The Cardiac Toxicity of Chloroquine or Hydroxychloroquine in COVID-19 Patients: A Systematic Review and Meta-regression Analysis

Abstract

Objective: To systematically review the literature and estimate the risk of Chloroquine (CQ) and hydroxychloroquine (HCQ) cardiac toxicity in COVID-19 patients. Methods: We searched multiple data sources including PubMed/MEDLINE, Ovid Embase, Ovid EBM Reviews, Scopus, and Web of Science, and medrxiv.org from November 2019 through May 27, 2020. We included studies that enrolled COVID-19 patients treated with CQ or HCQ, with or without azithromycin and reported on cardiac toxicities. We performed a meta-analysis using the arcsine transformation of the different incidences. Results: A total of 19 studies with a total of 5652 patients were included. The pooled incidence of TdP arrhythmia or VT or cardiac arrest was 3 per 1000, 95% CI (0-21), I2=96%, 18 studies with 3725 patients. Among 13 studies of 4334 patients, the pooled incidence of discontinuation of CQ or HCQ due to prolonged QTc or arrhythmias was 5%, 95% CI (1-11), I2=98%. The pooled incidence of change in QTc from baseline of ≥ 60 ms or QTc ≥ 500 ms was 9%, 95% CI (3-17), I2=97%. Mean/median age, coronary artery disease, hypertension, diabetes, concomitant QT prolonging medications, ICU care, and severity of illness in the study populations explained between-studies heterogeneity.
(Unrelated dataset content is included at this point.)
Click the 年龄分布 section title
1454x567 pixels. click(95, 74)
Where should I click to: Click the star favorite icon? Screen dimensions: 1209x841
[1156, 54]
Conclusions: Treatment of COVID-19 patients with CQ or HCQ is associated with a significant risk of drug-induced QT prolongation and relatively higher incidence of TdP/VT/cardiac arrest. Therefore, these agents should not be used routinely in the management of COVID-19 disease. COVID-19 patients who are treated with antimalarials for other indications should be adequately monitored.